● **Task brief**
Pick out each line in the records below that contains the string "handle", and copy those lines.

● **Excerpted records**

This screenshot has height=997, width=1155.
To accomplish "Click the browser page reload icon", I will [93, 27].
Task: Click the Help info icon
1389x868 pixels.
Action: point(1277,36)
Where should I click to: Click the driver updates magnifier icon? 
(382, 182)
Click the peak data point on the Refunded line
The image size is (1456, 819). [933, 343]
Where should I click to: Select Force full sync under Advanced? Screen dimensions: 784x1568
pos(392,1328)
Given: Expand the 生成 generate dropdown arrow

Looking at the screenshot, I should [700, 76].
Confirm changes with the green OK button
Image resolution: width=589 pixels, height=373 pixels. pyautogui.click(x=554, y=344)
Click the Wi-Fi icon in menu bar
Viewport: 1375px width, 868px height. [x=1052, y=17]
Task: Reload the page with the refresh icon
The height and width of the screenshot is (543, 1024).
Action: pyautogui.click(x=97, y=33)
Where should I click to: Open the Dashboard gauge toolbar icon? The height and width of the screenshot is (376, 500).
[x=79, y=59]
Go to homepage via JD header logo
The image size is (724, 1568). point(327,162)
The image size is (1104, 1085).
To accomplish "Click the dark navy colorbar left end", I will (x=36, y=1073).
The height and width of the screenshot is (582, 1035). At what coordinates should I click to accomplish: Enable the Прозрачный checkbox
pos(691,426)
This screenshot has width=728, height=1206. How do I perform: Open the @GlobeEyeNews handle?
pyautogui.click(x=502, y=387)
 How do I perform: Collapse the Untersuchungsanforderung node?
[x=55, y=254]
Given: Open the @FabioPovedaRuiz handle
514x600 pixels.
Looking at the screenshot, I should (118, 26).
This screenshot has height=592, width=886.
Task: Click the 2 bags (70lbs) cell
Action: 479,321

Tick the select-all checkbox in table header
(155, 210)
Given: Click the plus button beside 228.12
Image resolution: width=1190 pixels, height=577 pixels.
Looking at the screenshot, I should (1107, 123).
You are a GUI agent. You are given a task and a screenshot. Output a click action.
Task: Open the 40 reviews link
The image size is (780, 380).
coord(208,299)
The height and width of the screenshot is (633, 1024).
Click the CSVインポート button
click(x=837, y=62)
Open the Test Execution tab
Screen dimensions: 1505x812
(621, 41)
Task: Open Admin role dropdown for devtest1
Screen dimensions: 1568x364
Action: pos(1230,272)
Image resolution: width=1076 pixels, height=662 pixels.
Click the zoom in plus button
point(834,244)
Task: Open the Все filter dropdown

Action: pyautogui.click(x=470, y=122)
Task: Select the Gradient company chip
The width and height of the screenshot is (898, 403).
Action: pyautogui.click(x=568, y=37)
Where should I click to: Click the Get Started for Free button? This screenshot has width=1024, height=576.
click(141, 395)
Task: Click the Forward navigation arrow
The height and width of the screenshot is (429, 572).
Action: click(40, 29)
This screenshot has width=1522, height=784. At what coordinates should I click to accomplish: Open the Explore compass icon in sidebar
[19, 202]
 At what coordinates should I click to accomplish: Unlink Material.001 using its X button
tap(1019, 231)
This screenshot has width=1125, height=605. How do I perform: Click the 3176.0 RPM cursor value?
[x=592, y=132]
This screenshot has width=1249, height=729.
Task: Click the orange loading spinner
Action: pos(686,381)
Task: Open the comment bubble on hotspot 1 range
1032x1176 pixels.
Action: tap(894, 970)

● **Result of this exercise**
This screenshot has width=728, height=1206. How do I perform: Open the @GlobeEyeNews handle?
Given: Open the @FabioPovedaRuiz handle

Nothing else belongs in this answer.